→ **EXERCISE MATERIAL**:
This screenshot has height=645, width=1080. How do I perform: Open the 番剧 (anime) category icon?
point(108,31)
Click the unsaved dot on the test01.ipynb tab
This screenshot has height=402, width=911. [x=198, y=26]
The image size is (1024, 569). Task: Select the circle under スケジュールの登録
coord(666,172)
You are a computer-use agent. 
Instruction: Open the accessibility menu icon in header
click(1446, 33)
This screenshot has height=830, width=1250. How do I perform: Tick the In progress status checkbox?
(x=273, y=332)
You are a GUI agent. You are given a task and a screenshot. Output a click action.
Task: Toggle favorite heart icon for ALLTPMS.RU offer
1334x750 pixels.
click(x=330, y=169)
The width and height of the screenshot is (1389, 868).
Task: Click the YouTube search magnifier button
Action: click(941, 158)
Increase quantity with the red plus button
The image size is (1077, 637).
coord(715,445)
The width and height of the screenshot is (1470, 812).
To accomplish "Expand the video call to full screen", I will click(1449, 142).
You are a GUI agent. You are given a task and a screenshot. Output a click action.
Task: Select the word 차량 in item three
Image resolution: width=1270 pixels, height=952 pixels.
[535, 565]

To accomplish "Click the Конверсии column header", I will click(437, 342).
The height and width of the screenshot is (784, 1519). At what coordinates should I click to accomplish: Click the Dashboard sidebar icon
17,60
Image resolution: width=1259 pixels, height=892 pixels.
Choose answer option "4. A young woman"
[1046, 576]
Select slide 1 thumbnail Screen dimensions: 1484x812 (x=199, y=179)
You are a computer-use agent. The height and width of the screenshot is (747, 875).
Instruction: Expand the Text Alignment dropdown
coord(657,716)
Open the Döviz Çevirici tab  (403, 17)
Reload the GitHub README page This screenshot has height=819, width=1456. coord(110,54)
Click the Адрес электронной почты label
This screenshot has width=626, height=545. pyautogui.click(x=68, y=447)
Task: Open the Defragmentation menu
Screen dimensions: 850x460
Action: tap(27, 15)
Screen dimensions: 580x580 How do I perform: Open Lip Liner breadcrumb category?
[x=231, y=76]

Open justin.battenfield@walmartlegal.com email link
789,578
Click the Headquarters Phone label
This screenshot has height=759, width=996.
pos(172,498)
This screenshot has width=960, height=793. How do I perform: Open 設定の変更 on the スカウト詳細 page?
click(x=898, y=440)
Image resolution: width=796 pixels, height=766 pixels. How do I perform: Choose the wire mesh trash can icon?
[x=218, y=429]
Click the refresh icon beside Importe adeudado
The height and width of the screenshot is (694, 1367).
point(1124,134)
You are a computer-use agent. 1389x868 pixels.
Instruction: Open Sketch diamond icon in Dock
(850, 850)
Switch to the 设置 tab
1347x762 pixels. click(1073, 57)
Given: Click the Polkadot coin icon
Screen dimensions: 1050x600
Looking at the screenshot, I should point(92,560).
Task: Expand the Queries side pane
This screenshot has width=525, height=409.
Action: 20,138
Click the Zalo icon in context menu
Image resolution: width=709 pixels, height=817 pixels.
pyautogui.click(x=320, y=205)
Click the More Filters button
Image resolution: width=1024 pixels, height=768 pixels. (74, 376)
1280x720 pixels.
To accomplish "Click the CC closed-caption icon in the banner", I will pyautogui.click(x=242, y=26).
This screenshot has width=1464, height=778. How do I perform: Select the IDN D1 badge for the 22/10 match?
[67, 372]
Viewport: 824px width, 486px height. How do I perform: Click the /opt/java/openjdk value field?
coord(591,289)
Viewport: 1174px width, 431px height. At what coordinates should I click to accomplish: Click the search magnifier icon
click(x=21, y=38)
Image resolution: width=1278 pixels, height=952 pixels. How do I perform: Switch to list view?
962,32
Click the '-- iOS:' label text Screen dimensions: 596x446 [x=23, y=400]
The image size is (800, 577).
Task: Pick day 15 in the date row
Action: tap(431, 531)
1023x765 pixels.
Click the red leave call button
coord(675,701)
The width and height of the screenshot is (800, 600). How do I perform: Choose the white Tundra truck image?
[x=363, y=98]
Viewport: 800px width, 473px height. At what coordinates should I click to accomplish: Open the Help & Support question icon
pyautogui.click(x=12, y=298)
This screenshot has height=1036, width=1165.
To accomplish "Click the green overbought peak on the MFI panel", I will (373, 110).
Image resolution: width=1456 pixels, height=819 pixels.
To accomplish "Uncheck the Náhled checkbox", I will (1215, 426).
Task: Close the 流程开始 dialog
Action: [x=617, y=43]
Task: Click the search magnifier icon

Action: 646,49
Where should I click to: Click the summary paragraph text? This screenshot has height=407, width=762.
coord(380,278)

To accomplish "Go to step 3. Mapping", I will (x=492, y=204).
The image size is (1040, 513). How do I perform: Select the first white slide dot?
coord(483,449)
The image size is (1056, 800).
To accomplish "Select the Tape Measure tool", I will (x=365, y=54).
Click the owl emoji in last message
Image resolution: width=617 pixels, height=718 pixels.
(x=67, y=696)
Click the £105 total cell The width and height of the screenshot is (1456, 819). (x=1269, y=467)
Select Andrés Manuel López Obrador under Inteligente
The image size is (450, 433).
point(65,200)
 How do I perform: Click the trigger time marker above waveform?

→ **PROBLEM DESCRIPTION**: Copy out the items above again, switching "How do I perform" to "How can I carry out" wherever it occurs. Leave everything else unchanged.

→ **SOLUTION FOR THIS TASK**:
This screenshot has height=645, width=1080. How can I carry out: Open the 番剧 (anime) category icon?
point(108,31)
Click the unsaved dot on the test01.ipynb tab
This screenshot has height=402, width=911. [x=198, y=26]
The image size is (1024, 569). Task: Select the circle under スケジュールの登録
coord(666,172)
You are a computer-use agent. 
Instruction: Open the accessibility menu icon in header
click(1446, 33)
This screenshot has height=830, width=1250. How can I carry out: Tick the In progress status checkbox?
(x=273, y=332)
You are a GUI agent. You are given a task and a screenshot. Output a click action.
Task: Toggle favorite heart icon for ALLTPMS.RU offer
1334x750 pixels.
click(x=330, y=169)
The width and height of the screenshot is (1389, 868).
Task: Click the YouTube search magnifier button
Action: click(941, 158)
Increase quantity with the red plus button
The image size is (1077, 637).
coord(715,445)
The width and height of the screenshot is (1470, 812).
To accomplish "Expand the video call to full screen", I will click(1449, 142).
You are a GUI agent. You are given a task and a screenshot. Output a click action.
Task: Select the word 차량 in item three
Image resolution: width=1270 pixels, height=952 pixels.
[535, 565]

To accomplish "Click the Конверсии column header", I will click(437, 342).
The height and width of the screenshot is (784, 1519). At what coordinates should I click to accomplish: Click the Dashboard sidebar icon
17,60
Image resolution: width=1259 pixels, height=892 pixels.
Choose answer option "4. A young woman"
[1046, 576]
Select slide 1 thumbnail Screen dimensions: 1484x812 (x=199, y=179)
You are a computer-use agent. The height and width of the screenshot is (747, 875).
Instruction: Expand the Text Alignment dropdown
coord(657,716)
Open the Döviz Çevirici tab  (403, 17)
Reload the GitHub README page This screenshot has height=819, width=1456. coord(110,54)
Click the Адрес электронной почты label
This screenshot has width=626, height=545. pyautogui.click(x=68, y=447)
Task: Open the Defragmentation menu
Screen dimensions: 850x460
Action: tap(27, 15)
Screen dimensions: 580x580 How can I carry out: Open Lip Liner breadcrumb category?
[x=231, y=76]

Open justin.battenfield@walmartlegal.com email link
789,578
Click the Headquarters Phone label
This screenshot has height=759, width=996.
pos(172,498)
This screenshot has width=960, height=793. How can I carry out: Open 設定の変更 on the スカウト詳細 page?
click(x=898, y=440)
Image resolution: width=796 pixels, height=766 pixels. How can I carry out: Choose the wire mesh trash can icon?
[x=218, y=429]
Click the refresh icon beside Importe adeudado
The height and width of the screenshot is (694, 1367).
point(1124,134)
You are a computer-use agent. 1389x868 pixels.
Instruction: Open Sketch diamond icon in Dock
(850, 850)
Switch to the 设置 tab
1347x762 pixels. click(1073, 57)
Given: Click the Polkadot coin icon
Screen dimensions: 1050x600
Looking at the screenshot, I should point(92,560).
Task: Expand the Queries side pane
This screenshot has width=525, height=409.
Action: 20,138
Click the Zalo icon in context menu
Image resolution: width=709 pixels, height=817 pixels.
pyautogui.click(x=320, y=205)
Click the More Filters button
Image resolution: width=1024 pixels, height=768 pixels. (74, 376)
1280x720 pixels.
To accomplish "Click the CC closed-caption icon in the banner", I will pyautogui.click(x=242, y=26).
This screenshot has width=1464, height=778. How can I carry out: Select the IDN D1 badge for the 22/10 match?
[67, 372]
Viewport: 824px width, 486px height. How can I carry out: Click the /opt/java/openjdk value field?
coord(591,289)
Viewport: 1174px width, 431px height. At what coordinates should I click to accomplish: Click the search magnifier icon
click(x=21, y=38)
Image resolution: width=1278 pixels, height=952 pixels. How can I carry out: Switch to list view?
962,32
Click the '-- iOS:' label text Screen dimensions: 596x446 [x=23, y=400]
The image size is (800, 577).
Task: Pick day 15 in the date row
Action: tap(431, 531)
1023x765 pixels.
Click the red leave call button
coord(675,701)
The width and height of the screenshot is (800, 600). How can I carry out: Choose the white Tundra truck image?
[x=363, y=98]
Viewport: 800px width, 473px height. At what coordinates should I click to accomplish: Open the Help & Support question icon
pyautogui.click(x=12, y=298)
This screenshot has height=1036, width=1165.
To accomplish "Click the green overbought peak on the MFI panel", I will (373, 110).
Image resolution: width=1456 pixels, height=819 pixels.
To accomplish "Uncheck the Náhled checkbox", I will (1215, 426).
Task: Close the 流程开始 dialog
Action: [x=617, y=43]
Task: Click the search magnifier icon

Action: 646,49
Where should I click to: Click the summary paragraph text? This screenshot has height=407, width=762.
coord(380,278)

To accomplish "Go to step 3. Mapping", I will (x=492, y=204).
The image size is (1040, 513). How can I carry out: Select the first white slide dot?
coord(483,449)
The image size is (1056, 800).
To accomplish "Select the Tape Measure tool", I will (x=365, y=54).
Click the owl emoji in last message
Image resolution: width=617 pixels, height=718 pixels.
(x=67, y=696)
Click the £105 total cell The width and height of the screenshot is (1456, 819). (x=1269, y=467)
Select Andrés Manuel López Obrador under Inteligente
The image size is (450, 433).
point(65,200)
 How can I carry out: Click the trigger time marker above waveform?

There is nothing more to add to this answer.